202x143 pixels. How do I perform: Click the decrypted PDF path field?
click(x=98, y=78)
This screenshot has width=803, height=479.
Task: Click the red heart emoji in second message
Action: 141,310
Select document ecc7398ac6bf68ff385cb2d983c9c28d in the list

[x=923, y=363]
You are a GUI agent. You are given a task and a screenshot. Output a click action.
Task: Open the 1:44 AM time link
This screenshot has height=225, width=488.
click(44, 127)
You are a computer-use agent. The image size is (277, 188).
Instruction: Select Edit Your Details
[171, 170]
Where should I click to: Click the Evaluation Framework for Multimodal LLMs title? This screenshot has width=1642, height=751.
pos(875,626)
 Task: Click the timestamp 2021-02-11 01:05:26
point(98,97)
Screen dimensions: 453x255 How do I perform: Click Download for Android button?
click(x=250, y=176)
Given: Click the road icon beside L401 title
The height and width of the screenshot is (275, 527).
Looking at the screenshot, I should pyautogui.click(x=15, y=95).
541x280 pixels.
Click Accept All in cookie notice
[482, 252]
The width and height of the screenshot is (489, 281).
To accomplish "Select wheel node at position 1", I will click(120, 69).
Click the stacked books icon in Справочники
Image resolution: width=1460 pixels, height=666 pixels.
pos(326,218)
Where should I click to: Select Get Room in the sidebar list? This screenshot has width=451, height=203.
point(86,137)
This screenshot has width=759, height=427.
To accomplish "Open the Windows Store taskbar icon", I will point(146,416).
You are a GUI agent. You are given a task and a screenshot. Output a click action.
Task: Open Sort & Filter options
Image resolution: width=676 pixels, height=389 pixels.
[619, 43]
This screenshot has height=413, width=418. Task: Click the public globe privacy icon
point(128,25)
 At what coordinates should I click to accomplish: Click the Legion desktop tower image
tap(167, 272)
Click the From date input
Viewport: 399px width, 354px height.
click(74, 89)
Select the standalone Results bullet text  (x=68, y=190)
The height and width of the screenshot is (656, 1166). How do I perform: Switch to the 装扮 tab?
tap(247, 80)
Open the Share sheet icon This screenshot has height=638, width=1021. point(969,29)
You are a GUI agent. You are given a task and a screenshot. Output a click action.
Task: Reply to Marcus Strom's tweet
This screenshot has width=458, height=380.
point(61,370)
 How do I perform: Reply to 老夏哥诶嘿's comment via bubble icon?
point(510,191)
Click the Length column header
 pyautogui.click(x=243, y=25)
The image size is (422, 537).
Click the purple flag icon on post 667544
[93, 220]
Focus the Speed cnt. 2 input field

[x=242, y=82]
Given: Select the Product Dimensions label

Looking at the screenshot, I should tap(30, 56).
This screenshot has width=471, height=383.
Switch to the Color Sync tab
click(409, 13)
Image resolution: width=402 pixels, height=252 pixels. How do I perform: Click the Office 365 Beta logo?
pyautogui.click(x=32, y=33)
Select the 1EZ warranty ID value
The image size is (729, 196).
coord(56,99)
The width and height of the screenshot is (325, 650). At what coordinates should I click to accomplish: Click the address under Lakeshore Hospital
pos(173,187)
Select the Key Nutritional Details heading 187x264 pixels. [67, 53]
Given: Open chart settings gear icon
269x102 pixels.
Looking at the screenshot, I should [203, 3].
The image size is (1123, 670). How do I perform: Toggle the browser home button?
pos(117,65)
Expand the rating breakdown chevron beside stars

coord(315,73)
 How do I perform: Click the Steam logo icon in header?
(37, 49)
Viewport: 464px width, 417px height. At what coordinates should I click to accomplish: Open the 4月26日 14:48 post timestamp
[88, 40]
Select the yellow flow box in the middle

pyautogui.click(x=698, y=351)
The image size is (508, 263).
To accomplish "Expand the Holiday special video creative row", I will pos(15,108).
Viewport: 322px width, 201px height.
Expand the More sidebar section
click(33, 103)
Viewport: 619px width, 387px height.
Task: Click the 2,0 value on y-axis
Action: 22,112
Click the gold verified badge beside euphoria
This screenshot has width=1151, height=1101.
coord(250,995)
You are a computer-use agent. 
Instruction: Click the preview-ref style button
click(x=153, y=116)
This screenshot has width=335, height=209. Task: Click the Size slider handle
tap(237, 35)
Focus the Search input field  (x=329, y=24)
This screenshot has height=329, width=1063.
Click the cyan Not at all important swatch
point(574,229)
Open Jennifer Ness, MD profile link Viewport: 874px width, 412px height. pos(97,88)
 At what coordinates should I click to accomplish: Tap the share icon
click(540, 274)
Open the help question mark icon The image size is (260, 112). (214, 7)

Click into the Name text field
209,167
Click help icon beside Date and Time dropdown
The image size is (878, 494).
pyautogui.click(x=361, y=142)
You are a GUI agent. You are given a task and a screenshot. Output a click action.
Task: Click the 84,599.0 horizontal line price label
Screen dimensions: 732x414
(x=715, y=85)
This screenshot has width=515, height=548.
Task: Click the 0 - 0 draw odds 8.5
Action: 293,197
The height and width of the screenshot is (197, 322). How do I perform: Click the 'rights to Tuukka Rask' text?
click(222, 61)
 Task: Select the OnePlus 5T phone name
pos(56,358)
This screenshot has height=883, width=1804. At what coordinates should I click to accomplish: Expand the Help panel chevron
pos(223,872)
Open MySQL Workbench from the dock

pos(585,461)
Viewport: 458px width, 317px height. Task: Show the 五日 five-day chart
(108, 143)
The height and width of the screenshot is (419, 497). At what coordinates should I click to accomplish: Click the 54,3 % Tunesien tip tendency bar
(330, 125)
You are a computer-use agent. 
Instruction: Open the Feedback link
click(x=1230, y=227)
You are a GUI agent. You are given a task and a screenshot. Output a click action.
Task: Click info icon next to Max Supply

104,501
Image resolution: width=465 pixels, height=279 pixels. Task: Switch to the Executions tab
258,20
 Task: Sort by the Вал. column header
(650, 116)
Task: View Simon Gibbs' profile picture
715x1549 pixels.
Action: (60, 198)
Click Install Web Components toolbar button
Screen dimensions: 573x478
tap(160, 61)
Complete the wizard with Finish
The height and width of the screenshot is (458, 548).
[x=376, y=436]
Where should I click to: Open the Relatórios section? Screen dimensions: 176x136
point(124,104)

*Work request:* Reproduce every line of the data exactly as it was written.

*Result:*
202x143 pixels. How do I perform: Click the decrypted PDF path field?
click(x=98, y=78)
This screenshot has width=803, height=479.
Task: Click the red heart emoji in second message
Action: 141,310
Select document ecc7398ac6bf68ff385cb2d983c9c28d in the list

[x=923, y=363]
You are a GUI agent. You are given a task and a screenshot. Output a click action.
Task: Open the 1:44 AM time link
This screenshot has height=225, width=488.
click(44, 127)
You are a computer-use agent. The image size is (277, 188).
Instruction: Select Edit Your Details
[171, 170]
Where should I click to: Click the Evaluation Framework for Multimodal LLMs title? This screenshot has width=1642, height=751.
pos(875,626)
 Task: Click the timestamp 2021-02-11 01:05:26
point(98,97)
Screen dimensions: 453x255 How do I perform: Click Download for Android button?
click(x=250, y=176)
Given: Click the road icon beside L401 title
The height and width of the screenshot is (275, 527).
Looking at the screenshot, I should pyautogui.click(x=15, y=95).
541x280 pixels.
Click Accept All in cookie notice
[482, 252]
The width and height of the screenshot is (489, 281).
To accomplish "Select wheel node at position 1", I will click(120, 69).
Click the stacked books icon in Справочники
Image resolution: width=1460 pixels, height=666 pixels.
pos(326,218)
Where should I click to: Select Get Room in the sidebar list? This screenshot has width=451, height=203.
point(86,137)
This screenshot has width=759, height=427.
To accomplish "Open the Windows Store taskbar icon", I will point(146,416).
You are a GUI agent. You are given a task and a screenshot. Output a click action.
Task: Open Sort & Filter options
Image resolution: width=676 pixels, height=389 pixels.
[619, 43]
This screenshot has height=413, width=418. Task: Click the public globe privacy icon
point(128,25)
 At what coordinates should I click to accomplish: Click the Legion desktop tower image
tap(167, 272)
Click the From date input
Viewport: 399px width, 354px height.
click(74, 89)
Select the standalone Results bullet text  (x=68, y=190)
The height and width of the screenshot is (656, 1166). How do I perform: Switch to the 装扮 tab?
tap(247, 80)
Open the Share sheet icon This screenshot has height=638, width=1021. point(969,29)
You are a GUI agent. You are given a task and a screenshot. Output a click action.
Task: Reply to Marcus Strom's tweet
This screenshot has width=458, height=380.
point(61,370)
 How do I perform: Reply to 老夏哥诶嘿's comment via bubble icon?
point(510,191)
Click the Length column header
 pyautogui.click(x=243, y=25)
The image size is (422, 537).
Click the purple flag icon on post 667544
[93, 220]
Focus the Speed cnt. 2 input field

[x=242, y=82]
Given: Select the Product Dimensions label

Looking at the screenshot, I should tap(30, 56).
This screenshot has width=471, height=383.
Switch to the Color Sync tab
click(409, 13)
Image resolution: width=402 pixels, height=252 pixels. How do I perform: Click the Office 365 Beta logo?
pyautogui.click(x=32, y=33)
Select the 1EZ warranty ID value
The image size is (729, 196).
coord(56,99)
The width and height of the screenshot is (325, 650). At what coordinates should I click to accomplish: Click the address under Lakeshore Hospital
pos(173,187)
Select the Key Nutritional Details heading 187x264 pixels. [67, 53]
Given: Open chart settings gear icon
269x102 pixels.
Looking at the screenshot, I should [203, 3].
The image size is (1123, 670). How do I perform: Toggle the browser home button?
pos(117,65)
Expand the rating breakdown chevron beside stars

coord(315,73)
 How do I perform: Click the Steam logo icon in header?
(37, 49)
Viewport: 464px width, 417px height. At what coordinates should I click to accomplish: Open the 4月26日 14:48 post timestamp
[88, 40]
Select the yellow flow box in the middle

pyautogui.click(x=698, y=351)
The image size is (508, 263).
To accomplish "Expand the Holiday special video creative row", I will pos(15,108).
Viewport: 322px width, 201px height.
Expand the More sidebar section
click(33, 103)
Viewport: 619px width, 387px height.
Task: Click the 2,0 value on y-axis
Action: 22,112
Click the gold verified badge beside euphoria
This screenshot has width=1151, height=1101.
coord(250,995)
You are a computer-use agent. 
Instruction: Click the preview-ref style button
click(x=153, y=116)
This screenshot has width=335, height=209. Task: Click the Size slider handle
tap(237, 35)
Focus the Search input field  (x=329, y=24)
This screenshot has height=329, width=1063.
Click the cyan Not at all important swatch
point(574,229)
Open Jennifer Ness, MD profile link Viewport: 874px width, 412px height. pos(97,88)
 At what coordinates should I click to accomplish: Tap the share icon
click(540, 274)
Open the help question mark icon The image size is (260, 112). (214, 7)

Click into the Name text field
209,167
Click help icon beside Date and Time dropdown
The image size is (878, 494).
pyautogui.click(x=361, y=142)
You are a GUI agent. You are given a task and a screenshot. Output a click action.
Task: Click the 84,599.0 horizontal line price label
Screen dimensions: 732x414
(x=715, y=85)
This screenshot has width=515, height=548.
Task: Click the 0 - 0 draw odds 8.5
Action: 293,197
The height and width of the screenshot is (197, 322). How do I perform: Click the 'rights to Tuukka Rask' text?
click(222, 61)
 Task: Select the OnePlus 5T phone name
pos(56,358)
This screenshot has height=883, width=1804. At what coordinates should I click to accomplish: Expand the Help panel chevron
pos(223,872)
Open MySQL Workbench from the dock

pos(585,461)
Viewport: 458px width, 317px height. Task: Show the 五日 five-day chart
(108, 143)
The height and width of the screenshot is (419, 497). At what coordinates should I click to accomplish: Click the 54,3 % Tunesien tip tendency bar
(330, 125)
You are a computer-use agent. 
Instruction: Open the Feedback link
click(x=1230, y=227)
You are a GUI agent. You are given a task and a screenshot. Output a click action.
Task: Click info icon next to Max Supply

104,501
Image resolution: width=465 pixels, height=279 pixels. Task: Switch to the Executions tab
258,20
 Task: Sort by the Вал. column header
(650, 116)
Task: View Simon Gibbs' profile picture
715x1549 pixels.
Action: (60, 198)
Click Install Web Components toolbar button
Screen dimensions: 573x478
tap(160, 61)
Complete the wizard with Finish
The height and width of the screenshot is (458, 548).
[x=376, y=436]
Where should I click to: Open the Relatórios section? Screen dimensions: 176x136
point(124,104)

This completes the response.